Por favor, preciso tanto entender a tua lógica.. teu plano, teu por quê!
E o mais bizarro disso tudo: por que te foi tão importante sumir com o corpo, já que não haviam provas contra ti? (Ah, mas poderiam ter e não sabias… pode ser?) Cogito isso. Mas mesmo assim: atacas teu alvo, não tens interesse em dinheiro, estupro parece pouco provável, já que em perícias no carro e na cama da vítima (ou em qualquer outro lugar) nada foi encontrado, que sugerisse algo assim.
Sigamos a lógica: foges e deixas ela lá? Não! Foges e a levas contigo? Possível… mas em que carro?
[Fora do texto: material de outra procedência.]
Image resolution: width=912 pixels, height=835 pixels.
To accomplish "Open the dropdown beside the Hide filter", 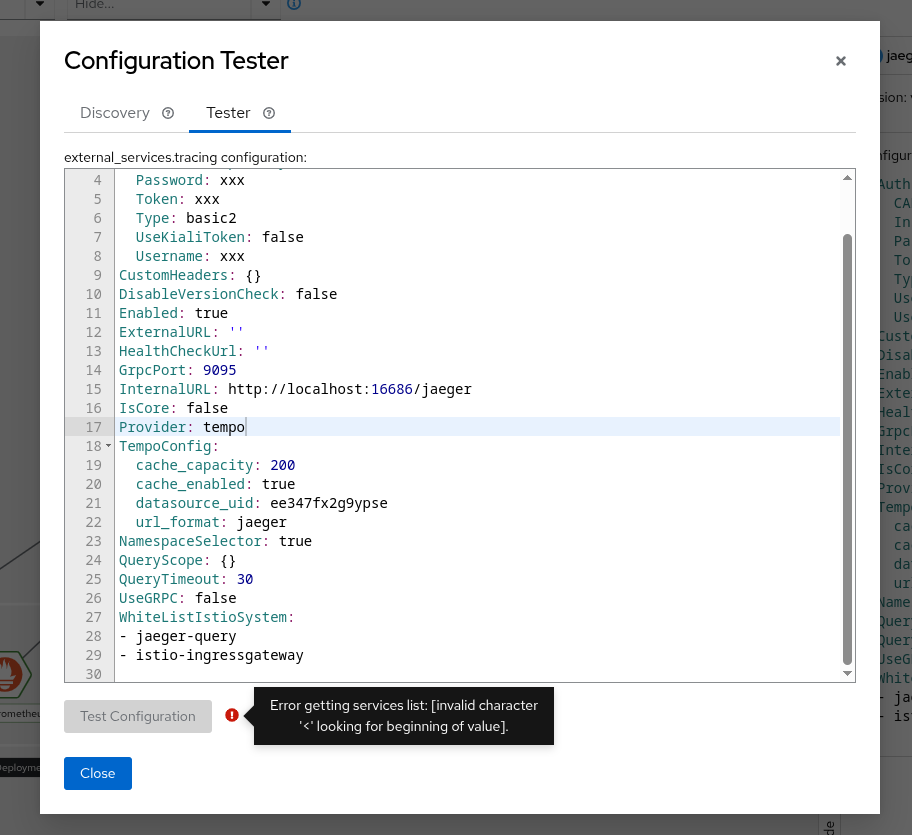I will pos(265,5).
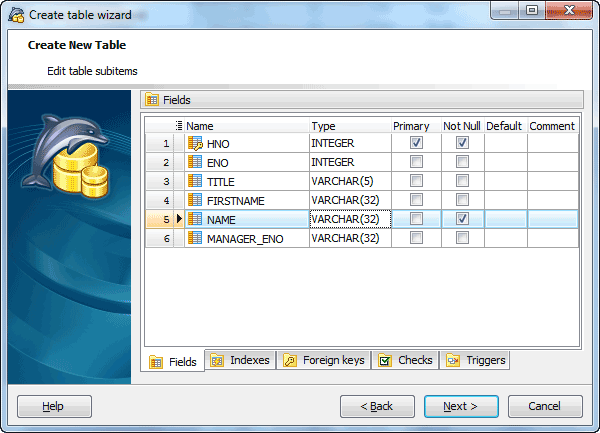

Não chamaste um Uber do telefone dela…
Ao longo dos anos cogitei centenas de explicações: abdução, máfia, ela ser do serviço secreto e por isso ter sido eliminada… ter encontrado um portal à outra dimensão, ter decidido de forma compulsiva largar tudo que amava e cometer um suicídio, tão bem elaborado, para que ninguém encontrasse seu corpo?
Por fim… a segurança pública não encontrou provas de absolutamente nada que comprovasse o que quer que fosse. O Ministério Público, tampouco; mesmo recorrendo a fontes consideradas “metafísicas”. Nada!
Como disse, faço um disparo contra a lua neste texto. Posso estar escrevendo a uma pessoa que jamais se saberá quem é, mas que sabe que é… e têm coisas sobre as quais não consigo parar de pensar: valeu a pena? ao mesmo tempo, como conseguiu ser mais planejada e, ao mesmo tempo, tão covarde?
Devem existir meios anônimos de contar onde deixou seus restos. Seria o mínimo para confortar centenas de parentes e amigos, de certa forma. Por outra perspectiva, não ser capaz de gestos mínimos e básicos a outros, como permitir ser enterrada por seus entes de forma digna, é algo tão vil, que demonstra tanta falta de humanidade que agora, numa segunda-feira, às três da manhã, me serve de combustível para, cada vez mais, bater nesta mesma tecla…
Com respeito, admiração (pela professora Cláudia Hartleben), a insistência deste texto tem o intuito de dizer que não vou esquecer. E no que depender de mim, nem o responsável por abreviar sua vida.